Nah, I'd just stay out of it. The cameras will probably show what he did anyway.


----------



## WillYouStopDave (Jul 14, 2013)

You see. This is why I never go anywhere. I just can't handle the moral dilemma created by the soul searching i'm gonna have to do if I see some random jerkoff trying to scam a few dollars from people selling water.


----------



## justasigh (Sep 30, 2015)

I'd snitch. Besides, there's cameras everywhere. Good luck to them when dealing with insurance fraud charges.


----------



## Findedeux (Mar 16, 2012)

I would hope people who try and "fall" would have a real fall and not get up again.



MobiusX said:


> at a store you clearly see someone pour water and then walk on it and fall, it's obviously a person trying to get money, would you snitch on this person?
> 
> I wouldn't. I would actually compliment this person and I might even tell this person to give me private lessons to master this craft. I don't think I would ask for money. I won't snitch. This person earned that money.


----------



## Farideh (Nov 13, 2011)

You would probably care if that was your store. As long as people don't mess with me or my loved ones, whatever they do is none of my business.


----------



## farfegnugen (Aug 16, 2010)

Yeah, I would snitch if I saw something obviously done for fraudulent reasons, much like I would do the same if I witnessed the business owner trying to pull a fast one on a customer.


----------



## foe (Oct 10, 2010)

Only if it's for the greater good of humanity. If petty stuff then nah, no snitching.

For your example, I'd wouldn't snitch but if asked by investigators then I'll tell the truth and what I saw.


----------



## Imbored21 (Jun 18, 2012)

Nope. I love it when people break rules and try to cheat the system. **** society.


----------



## SD92 (Nov 9, 2013)

Ignore them. It's nothing to do with me and none of my business.


----------



## Scrub-Zero (Feb 9, 2004)

# # # # # # #

(CHECK YOUR UNDERSTANDING)
A. Repeat the forum thread about reporting a staged fall between "You see. This" and "(Sep 30, 2015)", inclusive.
B. Carry on the forum thread about reporting a staged fall from the point where it stops.
The lines after the forum thread are separate material with no connection to it.

(EXERCISE DATA)
# # # # # # #

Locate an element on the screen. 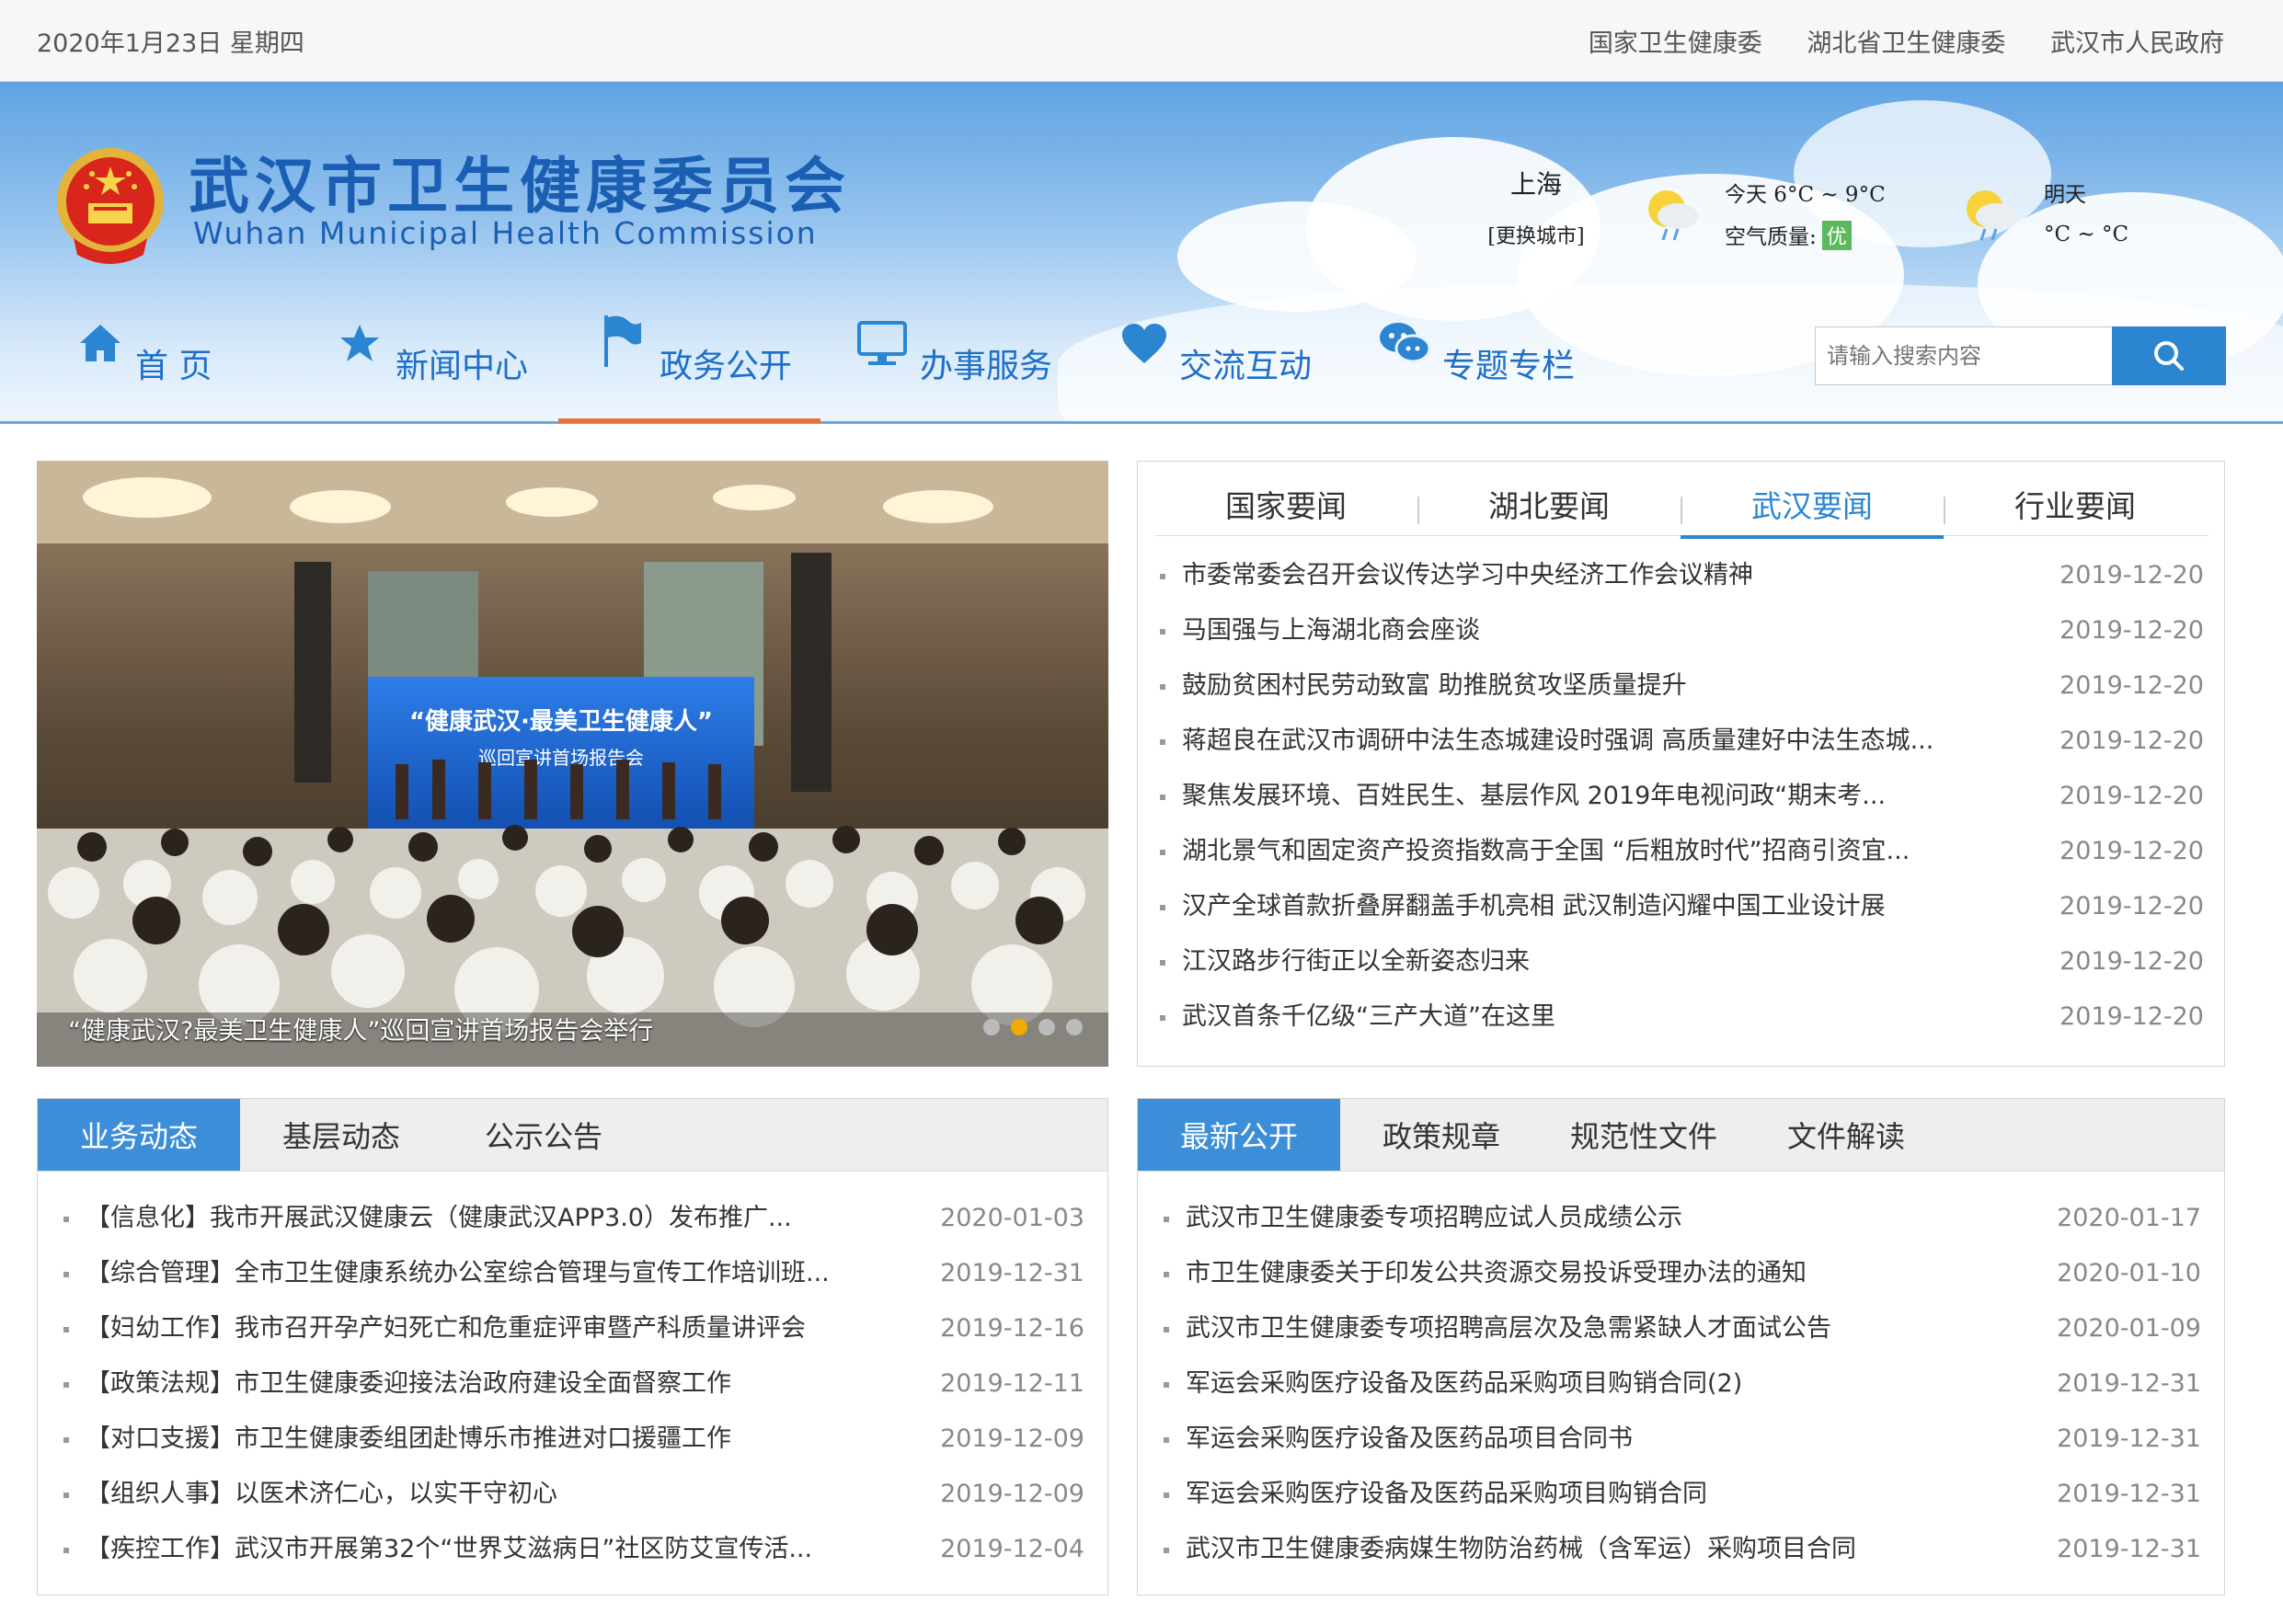 The width and height of the screenshot is (2283, 1624). news-tabs: 国家要闻 湖北要闻 武汉要闻 行业要闻 is located at coordinates (1681, 509).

# # # # # # #

(ANSWERS TO THE EXERCISE)
A.
You see. This is why I never go anywhere. I just can't handle the moral dilemma created by the soul searching i'm gonna have to do if I see some random jerkoff trying to scam a few dollars from people selling water.


----------



## justasigh (Sep 30, 2015)

B.
I would snitch. People like that have a lot to do with insurances being so damn expensive for everyone. Not to mention fighting to be paid when you actually do a real claim.

Anyway this thread reminded me of those crazy Russians who throw themselves in front of cars to collect insurance. I saw some of them on youtube. Good for a laugh but sad at the same time.


----------



## komorikun (Jan 11, 2009)

Maybe. I almost snitched on a few cheaters during a final exam. They were whispering the entire time. So distracting. Little *****es.


----------



## Robot the Human (Aug 20, 2010)

That's pretty much stealing or an attempt. I'd call them out on it, if it looked super obvious. I doubt it would matter with cameras these days. I don't care how much it sucks, I'd prefer to earn my living.


----------



## caelle (Sep 9, 2008)

Yeah, I would snitch on that. The store would probably have to pay big bucks for it. But if I saw someone stealing from a store, like putting candy in their pocket, I wouldn't snitch on something like that.


----------



## MondKrabbe (Sep 7, 2015)

Am I the only one that learned snitching as ratting someone out to save your own skin, even though your guilty of what you did but you get a lighter punishment or none at all? I'm not talking about this being exclusively to criminals but just in general. How is it snitching?


----------



## FuhGeddaBoudit (Oct 4, 2015)

Definitely not, Mind your own business. I can't stand snitches. It should be a sin to snitch. The ONLY time snitching is okay'd is if it has to do with rape or a child being hurt in any kind of way or an animal. Other than that mind your business !


----------



## FuhGeddaBoudit (Oct 4, 2015)

MondKrabbe said:


> Am I the only one that learned snitching as ratting someone out to save your own skin, even though your guilty of what you did but you get a lighter punishment or none at all? I'm not talking about this being exclusively to criminals but just in general. How is it snitching?


That's exactly why snitching makes you a piece of scum. Instead of handling the situation like a man you are being weak by opening your mouth and putting all the heat on someone else. It's just wrong and nobody likes a snitch. If you are a snitch than you don't deserve to have any friends because you aren't loyal and you aren't trust worthy


----------



## MondKrabbe (Sep 7, 2015)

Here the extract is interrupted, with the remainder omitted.